El pueblo tiene derecho a reformarla o abolirla e instituir un nuevo gobierno que se funde en dichos principios, y a organizar sus poderes en la forma que a su juicio ofrecerá las mayores probabilidades de alcanzar su seguridad y  felicidad.  (Declaración de independencia).

Parte I

La creencia en la seguridad colectiva constituye uno de los tópicos más populares y trascendentales de nuestro tiempo. Nada menos que la legitimación del Estado reposa sobre ella.

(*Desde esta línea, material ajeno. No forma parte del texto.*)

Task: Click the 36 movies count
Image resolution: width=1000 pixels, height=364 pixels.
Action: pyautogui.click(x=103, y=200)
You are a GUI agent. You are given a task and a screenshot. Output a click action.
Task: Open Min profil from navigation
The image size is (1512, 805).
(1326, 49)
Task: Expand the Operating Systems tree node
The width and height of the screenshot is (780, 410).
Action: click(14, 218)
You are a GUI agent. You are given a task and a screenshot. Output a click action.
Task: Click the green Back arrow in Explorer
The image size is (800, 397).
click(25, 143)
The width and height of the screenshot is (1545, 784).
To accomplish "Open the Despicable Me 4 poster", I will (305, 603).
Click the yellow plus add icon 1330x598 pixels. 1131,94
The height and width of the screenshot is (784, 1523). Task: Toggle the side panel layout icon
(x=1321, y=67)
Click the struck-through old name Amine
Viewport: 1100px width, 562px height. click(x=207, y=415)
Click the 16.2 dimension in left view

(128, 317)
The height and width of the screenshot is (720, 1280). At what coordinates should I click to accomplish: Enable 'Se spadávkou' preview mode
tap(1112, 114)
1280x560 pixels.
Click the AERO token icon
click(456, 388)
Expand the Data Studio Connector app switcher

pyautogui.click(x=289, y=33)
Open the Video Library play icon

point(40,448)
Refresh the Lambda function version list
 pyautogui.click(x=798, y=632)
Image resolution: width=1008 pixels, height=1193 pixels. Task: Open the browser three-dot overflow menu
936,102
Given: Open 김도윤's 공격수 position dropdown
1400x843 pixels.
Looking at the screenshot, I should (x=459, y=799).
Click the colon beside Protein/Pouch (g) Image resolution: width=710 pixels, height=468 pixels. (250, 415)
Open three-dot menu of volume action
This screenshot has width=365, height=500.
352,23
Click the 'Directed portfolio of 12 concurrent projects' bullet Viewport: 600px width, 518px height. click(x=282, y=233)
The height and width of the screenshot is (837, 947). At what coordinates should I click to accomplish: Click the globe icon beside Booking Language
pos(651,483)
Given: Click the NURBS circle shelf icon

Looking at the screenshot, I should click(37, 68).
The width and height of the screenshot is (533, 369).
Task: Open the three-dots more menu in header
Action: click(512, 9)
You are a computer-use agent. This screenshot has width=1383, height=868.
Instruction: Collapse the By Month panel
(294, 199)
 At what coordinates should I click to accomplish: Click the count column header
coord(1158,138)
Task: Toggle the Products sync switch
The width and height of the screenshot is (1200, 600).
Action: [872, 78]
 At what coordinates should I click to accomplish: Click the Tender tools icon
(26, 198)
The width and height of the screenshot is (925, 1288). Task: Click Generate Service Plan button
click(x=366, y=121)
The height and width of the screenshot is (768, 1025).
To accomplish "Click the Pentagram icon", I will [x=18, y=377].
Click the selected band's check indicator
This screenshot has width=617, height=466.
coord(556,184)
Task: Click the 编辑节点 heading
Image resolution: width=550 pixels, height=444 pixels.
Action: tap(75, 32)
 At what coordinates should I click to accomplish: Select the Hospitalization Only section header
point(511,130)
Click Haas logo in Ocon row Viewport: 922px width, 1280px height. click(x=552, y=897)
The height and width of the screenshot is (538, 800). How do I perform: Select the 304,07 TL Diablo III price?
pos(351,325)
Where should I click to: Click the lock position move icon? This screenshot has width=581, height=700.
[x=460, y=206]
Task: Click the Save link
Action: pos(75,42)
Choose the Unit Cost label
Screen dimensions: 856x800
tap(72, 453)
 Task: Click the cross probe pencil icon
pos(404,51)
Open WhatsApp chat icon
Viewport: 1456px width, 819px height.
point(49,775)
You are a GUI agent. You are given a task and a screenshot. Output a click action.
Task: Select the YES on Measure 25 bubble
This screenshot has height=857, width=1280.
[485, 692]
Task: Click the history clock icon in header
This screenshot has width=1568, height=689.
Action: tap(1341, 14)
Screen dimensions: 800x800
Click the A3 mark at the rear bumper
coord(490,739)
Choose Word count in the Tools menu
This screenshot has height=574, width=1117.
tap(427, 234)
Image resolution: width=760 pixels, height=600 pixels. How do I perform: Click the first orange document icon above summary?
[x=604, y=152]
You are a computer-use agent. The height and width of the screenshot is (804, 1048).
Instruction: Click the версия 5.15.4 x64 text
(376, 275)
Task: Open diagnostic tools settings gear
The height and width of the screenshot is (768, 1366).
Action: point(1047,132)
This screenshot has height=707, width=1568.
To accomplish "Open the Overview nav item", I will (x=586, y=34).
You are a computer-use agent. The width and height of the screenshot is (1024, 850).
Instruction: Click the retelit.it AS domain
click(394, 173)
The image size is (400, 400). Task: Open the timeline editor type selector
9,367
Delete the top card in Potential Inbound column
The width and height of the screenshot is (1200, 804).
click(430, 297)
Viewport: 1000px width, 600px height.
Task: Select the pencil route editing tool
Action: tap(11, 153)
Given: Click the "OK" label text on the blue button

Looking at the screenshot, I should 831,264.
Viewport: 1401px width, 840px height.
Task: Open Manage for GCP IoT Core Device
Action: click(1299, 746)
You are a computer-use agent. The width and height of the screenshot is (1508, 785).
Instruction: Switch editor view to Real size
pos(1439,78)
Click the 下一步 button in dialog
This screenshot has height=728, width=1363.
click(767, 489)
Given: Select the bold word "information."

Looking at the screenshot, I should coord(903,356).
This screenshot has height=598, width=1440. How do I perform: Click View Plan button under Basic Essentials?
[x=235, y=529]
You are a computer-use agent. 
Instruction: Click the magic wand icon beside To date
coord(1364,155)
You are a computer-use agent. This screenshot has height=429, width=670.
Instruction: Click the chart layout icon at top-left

Demostraré que la idea de seguridad colectiva es un mito que no puede proporcionar justificación alguna para el Estado y, así mismo, que la seguridad es y debe ser asunto privado. Antes que nada, expondré la reconstrucción en unas pocas cuestiones en cada caso.

El mito de la seguridad colectiva también puede denominarse mito hobbesiano. Thomas Hobbes, así como la legión de filósofos y economistas políticos que le siguieron, sostenía que en el estado de naturaleza los hombres se atacarían unos a otros todo el tiempo. Homo homini lupus est. Expresado en términos más modernos, en el estado de naturaleza existiría una  «Insuficiente producción» de seguridad. Cada individuo, dejado a su suerte, gastaría  «demasiado poco» en su propia defensa, lo que acarrearía una guerra interpersonal sin cuartel. La solución para esta situación, intolerable según Hobbes y sus sucesores, es el establecimiento de un Estado. Para instituir la cooperación pacífica entre dos individuos, A y B, se necesita de un tercero independiente, E, como árbitro y pacificador en última instancia. Sin embargo el tercero, E, no es un individuo como los demás y el bien que el proporciona, la seguridad no es un bien  «privado». E es un soberano y como tal tiene dos únicas prerrogativas. Por un lado puede porfiar para que sus súbditos, A y B,  no busquen protección en nadie más aparte de él; por tanto, E se convierte en un monopolista territorial coactivo de la protección. E puede determinar también unilateralmente, por otra parte la cantidad que A y B deben gastar en su propia seguridad; es decir, E puede exigir tributos necesarios para la provisión «colectiva» de seguridad.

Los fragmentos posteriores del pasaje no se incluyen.